Esportes
Governo cobra clubes irregulares
O Ministério do Trabalho cobrou no ano passado de 11 clubes das séries A e B do Campeonato Brasileiro mais de R$ 28 milhões de dívidas e pendências com o FGTS. As notificações entregues aos clubes até 31 de dezembro referem-se a irregularidades no depósito dos encargos trabalhistas dos últimos 30 anos e que fazem parte de um montante de quase R$ 800 milhões devidos pelas principais agremiações esportivas do País à União. Os clubes estão em uma lista de mais de 16 mil empresas notificadas pela pasta em 2016. O Estado obteve a relação através da Lei de Acesso à Informação. Os clubes contestam a cobrança do Ministério do Trabalho. O FGTS é equivalente a 8% do salário do funcionário, que o empregador tem de repassar à União todo mês.
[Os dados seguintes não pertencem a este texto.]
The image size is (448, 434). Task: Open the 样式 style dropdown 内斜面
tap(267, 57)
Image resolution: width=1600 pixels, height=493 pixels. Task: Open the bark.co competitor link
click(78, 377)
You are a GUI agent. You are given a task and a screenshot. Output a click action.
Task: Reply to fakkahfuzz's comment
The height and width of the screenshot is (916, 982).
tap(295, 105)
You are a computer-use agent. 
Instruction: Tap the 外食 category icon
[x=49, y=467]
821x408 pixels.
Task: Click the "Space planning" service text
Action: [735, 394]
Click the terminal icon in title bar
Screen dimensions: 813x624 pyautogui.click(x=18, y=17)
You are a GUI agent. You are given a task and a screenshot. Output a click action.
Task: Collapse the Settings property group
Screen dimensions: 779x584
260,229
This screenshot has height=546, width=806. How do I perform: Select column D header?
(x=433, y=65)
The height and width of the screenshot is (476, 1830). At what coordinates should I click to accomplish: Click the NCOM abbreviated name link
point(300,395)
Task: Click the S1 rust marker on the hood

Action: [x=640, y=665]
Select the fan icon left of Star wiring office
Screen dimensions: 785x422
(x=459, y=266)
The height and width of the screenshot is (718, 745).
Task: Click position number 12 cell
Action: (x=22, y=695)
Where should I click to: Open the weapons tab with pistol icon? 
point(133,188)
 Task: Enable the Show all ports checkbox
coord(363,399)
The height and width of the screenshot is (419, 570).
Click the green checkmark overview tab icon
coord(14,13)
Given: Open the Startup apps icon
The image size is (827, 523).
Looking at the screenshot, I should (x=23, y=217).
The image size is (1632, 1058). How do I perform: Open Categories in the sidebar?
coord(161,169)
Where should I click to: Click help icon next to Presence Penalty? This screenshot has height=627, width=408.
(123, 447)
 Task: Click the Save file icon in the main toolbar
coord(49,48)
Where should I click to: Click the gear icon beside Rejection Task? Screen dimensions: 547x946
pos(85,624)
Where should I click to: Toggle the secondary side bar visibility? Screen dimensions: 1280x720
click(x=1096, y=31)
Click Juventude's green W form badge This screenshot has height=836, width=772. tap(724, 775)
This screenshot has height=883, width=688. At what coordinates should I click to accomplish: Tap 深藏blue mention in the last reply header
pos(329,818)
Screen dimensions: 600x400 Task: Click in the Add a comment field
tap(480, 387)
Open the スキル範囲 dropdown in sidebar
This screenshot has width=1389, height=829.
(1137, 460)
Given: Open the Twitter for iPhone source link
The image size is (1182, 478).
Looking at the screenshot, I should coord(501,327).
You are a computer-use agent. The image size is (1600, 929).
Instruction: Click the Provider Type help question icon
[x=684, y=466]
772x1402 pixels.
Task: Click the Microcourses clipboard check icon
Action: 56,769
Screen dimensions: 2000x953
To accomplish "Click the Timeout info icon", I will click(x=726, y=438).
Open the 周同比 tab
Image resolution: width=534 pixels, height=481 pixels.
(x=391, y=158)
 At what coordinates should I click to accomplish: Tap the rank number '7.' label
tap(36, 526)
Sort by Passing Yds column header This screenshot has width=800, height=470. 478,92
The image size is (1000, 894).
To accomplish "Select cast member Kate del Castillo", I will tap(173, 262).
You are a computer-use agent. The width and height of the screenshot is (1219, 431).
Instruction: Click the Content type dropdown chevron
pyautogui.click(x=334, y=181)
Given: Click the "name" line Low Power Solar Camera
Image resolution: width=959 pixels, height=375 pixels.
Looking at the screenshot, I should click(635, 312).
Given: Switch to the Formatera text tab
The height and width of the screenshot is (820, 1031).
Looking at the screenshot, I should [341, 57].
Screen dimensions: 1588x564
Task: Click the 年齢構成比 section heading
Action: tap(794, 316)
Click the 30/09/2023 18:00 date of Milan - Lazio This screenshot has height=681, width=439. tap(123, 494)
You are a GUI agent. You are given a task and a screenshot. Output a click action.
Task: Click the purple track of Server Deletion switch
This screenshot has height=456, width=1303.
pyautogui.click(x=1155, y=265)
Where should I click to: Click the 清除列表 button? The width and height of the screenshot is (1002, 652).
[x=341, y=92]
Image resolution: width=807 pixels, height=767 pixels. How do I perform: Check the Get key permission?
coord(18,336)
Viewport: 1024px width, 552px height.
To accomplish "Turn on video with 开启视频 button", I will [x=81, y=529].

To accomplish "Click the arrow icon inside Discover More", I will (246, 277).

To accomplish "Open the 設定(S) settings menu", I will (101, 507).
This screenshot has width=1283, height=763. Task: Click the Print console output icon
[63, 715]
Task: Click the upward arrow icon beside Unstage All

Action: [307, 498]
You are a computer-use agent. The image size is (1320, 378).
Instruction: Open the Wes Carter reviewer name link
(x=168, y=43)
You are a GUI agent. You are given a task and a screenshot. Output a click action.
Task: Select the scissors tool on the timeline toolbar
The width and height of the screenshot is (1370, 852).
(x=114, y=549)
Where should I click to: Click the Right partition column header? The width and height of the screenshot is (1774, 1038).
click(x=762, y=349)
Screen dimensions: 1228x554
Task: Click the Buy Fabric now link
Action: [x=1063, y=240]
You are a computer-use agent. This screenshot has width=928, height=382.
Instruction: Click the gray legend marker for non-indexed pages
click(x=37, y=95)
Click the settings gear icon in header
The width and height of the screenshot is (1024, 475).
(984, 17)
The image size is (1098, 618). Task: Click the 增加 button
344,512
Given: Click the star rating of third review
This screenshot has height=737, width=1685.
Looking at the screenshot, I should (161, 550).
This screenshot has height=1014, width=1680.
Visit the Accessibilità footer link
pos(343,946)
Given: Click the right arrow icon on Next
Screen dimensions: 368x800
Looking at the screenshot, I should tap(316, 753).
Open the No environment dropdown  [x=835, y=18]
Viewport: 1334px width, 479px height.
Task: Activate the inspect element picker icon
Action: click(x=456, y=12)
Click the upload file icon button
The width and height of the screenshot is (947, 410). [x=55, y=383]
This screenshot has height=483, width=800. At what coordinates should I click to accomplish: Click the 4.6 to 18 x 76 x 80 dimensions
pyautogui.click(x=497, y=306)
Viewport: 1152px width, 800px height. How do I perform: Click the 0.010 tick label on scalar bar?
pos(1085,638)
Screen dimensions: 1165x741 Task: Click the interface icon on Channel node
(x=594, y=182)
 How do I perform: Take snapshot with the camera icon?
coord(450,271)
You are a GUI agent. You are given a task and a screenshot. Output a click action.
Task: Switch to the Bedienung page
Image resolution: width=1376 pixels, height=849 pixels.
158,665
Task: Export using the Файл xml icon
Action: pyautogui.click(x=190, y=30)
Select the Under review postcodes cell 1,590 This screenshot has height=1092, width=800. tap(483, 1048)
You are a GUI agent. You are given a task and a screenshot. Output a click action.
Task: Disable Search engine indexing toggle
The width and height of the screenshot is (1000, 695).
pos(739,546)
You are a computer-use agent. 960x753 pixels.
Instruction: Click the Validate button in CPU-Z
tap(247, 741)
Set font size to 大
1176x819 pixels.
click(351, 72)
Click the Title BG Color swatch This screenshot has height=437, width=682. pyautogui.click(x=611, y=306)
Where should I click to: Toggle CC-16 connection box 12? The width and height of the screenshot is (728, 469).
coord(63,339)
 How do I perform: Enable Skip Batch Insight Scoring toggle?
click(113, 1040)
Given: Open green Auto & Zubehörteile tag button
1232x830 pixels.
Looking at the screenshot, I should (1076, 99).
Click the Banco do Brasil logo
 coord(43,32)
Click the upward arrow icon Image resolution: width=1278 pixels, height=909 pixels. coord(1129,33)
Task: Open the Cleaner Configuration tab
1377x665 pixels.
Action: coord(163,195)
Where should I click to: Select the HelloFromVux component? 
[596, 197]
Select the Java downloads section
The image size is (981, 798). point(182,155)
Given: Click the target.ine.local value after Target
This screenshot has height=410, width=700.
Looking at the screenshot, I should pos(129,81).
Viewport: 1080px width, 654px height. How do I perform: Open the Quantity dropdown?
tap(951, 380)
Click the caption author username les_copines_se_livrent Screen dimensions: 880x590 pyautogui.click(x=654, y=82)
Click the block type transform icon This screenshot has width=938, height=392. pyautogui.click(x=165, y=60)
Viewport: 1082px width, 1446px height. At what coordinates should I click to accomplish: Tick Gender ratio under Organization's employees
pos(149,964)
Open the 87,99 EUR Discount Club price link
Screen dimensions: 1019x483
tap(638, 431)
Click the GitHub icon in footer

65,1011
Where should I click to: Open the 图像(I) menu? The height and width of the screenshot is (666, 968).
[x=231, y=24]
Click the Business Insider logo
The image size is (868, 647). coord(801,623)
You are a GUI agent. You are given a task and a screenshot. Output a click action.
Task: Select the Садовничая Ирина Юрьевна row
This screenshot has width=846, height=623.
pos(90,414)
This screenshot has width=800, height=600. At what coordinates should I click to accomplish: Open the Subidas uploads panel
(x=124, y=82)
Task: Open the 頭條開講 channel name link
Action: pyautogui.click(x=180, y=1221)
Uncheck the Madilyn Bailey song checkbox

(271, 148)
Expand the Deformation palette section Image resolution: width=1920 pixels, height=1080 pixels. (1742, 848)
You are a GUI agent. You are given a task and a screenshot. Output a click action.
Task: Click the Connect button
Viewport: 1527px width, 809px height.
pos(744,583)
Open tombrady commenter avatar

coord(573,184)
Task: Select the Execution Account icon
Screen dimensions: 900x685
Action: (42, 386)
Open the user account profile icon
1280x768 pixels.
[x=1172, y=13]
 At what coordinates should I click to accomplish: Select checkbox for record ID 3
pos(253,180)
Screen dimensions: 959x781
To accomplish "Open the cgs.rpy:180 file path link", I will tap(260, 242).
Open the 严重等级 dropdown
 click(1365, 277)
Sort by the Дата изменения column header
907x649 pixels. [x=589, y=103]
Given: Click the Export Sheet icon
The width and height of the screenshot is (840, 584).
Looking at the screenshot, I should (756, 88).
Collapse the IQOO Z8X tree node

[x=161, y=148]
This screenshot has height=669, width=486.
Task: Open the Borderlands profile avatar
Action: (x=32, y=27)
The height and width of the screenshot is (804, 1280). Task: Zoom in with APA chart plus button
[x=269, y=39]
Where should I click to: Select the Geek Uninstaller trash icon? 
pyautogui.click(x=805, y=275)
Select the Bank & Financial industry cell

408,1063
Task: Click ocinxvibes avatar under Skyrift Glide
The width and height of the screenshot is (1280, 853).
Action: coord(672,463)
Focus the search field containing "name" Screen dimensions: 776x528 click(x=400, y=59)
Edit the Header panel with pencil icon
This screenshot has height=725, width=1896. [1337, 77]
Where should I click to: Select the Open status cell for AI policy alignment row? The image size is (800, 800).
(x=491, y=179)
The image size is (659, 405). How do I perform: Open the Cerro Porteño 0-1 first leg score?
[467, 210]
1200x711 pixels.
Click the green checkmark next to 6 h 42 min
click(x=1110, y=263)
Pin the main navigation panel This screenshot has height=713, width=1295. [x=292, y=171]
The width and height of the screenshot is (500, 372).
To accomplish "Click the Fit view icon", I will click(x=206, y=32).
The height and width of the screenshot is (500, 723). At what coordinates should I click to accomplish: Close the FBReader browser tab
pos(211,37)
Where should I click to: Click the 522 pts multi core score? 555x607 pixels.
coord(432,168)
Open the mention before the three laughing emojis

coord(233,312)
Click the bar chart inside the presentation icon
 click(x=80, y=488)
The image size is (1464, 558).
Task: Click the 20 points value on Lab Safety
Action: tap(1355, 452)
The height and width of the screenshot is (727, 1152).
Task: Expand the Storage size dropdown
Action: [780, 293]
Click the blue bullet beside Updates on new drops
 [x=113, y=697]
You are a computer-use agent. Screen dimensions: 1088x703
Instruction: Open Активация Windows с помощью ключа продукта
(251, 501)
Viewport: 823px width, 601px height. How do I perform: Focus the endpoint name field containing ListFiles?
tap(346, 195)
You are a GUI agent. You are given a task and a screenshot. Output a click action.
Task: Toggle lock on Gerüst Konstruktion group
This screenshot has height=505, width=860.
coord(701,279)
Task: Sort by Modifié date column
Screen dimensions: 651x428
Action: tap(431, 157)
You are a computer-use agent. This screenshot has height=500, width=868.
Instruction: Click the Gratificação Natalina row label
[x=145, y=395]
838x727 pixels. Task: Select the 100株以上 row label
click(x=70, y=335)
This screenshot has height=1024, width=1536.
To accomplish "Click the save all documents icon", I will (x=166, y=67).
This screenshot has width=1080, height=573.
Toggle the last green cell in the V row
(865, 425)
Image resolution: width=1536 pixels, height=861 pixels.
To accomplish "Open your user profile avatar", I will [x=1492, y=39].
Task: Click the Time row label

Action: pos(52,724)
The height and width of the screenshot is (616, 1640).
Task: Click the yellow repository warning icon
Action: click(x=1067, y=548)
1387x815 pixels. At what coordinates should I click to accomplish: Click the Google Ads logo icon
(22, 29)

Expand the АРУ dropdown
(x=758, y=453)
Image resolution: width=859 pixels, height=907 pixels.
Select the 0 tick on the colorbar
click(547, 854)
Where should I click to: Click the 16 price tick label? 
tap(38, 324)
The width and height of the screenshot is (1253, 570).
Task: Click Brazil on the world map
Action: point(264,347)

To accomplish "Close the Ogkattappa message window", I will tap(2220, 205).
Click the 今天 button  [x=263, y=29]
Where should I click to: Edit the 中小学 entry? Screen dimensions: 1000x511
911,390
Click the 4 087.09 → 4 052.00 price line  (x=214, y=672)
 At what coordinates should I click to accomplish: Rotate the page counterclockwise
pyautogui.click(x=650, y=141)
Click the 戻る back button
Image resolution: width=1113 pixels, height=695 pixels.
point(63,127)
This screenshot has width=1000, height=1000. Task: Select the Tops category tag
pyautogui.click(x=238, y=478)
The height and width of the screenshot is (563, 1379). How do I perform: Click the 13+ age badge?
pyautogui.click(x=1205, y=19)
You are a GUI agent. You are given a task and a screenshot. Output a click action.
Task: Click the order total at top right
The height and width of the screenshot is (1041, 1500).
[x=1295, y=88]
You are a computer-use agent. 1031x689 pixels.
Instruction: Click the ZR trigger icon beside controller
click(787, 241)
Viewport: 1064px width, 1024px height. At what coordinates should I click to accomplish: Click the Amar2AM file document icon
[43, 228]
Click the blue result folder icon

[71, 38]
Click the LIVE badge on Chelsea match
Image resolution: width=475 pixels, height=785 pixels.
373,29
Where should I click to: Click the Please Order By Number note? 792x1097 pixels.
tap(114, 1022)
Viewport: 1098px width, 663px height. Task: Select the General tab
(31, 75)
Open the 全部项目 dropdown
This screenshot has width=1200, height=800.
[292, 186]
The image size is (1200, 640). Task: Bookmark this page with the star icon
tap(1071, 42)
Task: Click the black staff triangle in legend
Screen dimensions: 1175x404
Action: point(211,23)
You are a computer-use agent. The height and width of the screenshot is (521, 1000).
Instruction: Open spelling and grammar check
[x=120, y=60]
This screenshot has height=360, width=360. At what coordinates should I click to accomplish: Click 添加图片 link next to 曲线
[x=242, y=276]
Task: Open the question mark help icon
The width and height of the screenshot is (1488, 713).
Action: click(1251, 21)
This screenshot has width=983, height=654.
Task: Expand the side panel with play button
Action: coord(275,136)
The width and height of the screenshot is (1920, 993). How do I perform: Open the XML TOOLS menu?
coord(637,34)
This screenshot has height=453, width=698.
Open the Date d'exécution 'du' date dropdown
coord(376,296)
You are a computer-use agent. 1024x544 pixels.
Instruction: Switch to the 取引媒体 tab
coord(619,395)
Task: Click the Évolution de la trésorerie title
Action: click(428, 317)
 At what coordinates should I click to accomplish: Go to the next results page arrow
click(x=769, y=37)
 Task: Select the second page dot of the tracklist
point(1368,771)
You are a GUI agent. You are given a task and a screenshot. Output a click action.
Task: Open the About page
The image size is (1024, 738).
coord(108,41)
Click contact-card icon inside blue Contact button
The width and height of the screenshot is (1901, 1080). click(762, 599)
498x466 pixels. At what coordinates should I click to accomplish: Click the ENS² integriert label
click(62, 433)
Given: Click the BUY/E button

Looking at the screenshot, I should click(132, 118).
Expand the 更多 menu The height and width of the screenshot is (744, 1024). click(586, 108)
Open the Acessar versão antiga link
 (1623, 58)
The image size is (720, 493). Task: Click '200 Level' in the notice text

O dinheiro depois é devolvido ao trabalhador em caso de demissão sem justa causa, compra de imóvel, doença grave ou aposentadoria. Em 2016, estavam registrados na CBF 21 mil atletas em todo o País, além de 26 mil jogadores com vínculos não profissionais. Somente o Guarani, atualmente na Série B, recebeu três notificações do Ministério do Trabalho, que totalizaram R$ 7,1 milhões. O Bahia, que voltou à Série A, vem em seguida na lista, com duas notificações de falta de depósitos de direitos trabalhistas que totalizam R$ 6,2 milhões. As autuações incluem, além de jogadores de futebol, todos os outros funcionários dos clubes. Segundo o Ministério do Trabalho, a relação de devedores do FGTS tem hoje mais de 2 milhões de empresas. Por causa desse número alto, os auditores da pasta focaram na fiscalização nas empresas com maior débito ou com maior número de trabalhadores prejudicados, o que inclui os clubes.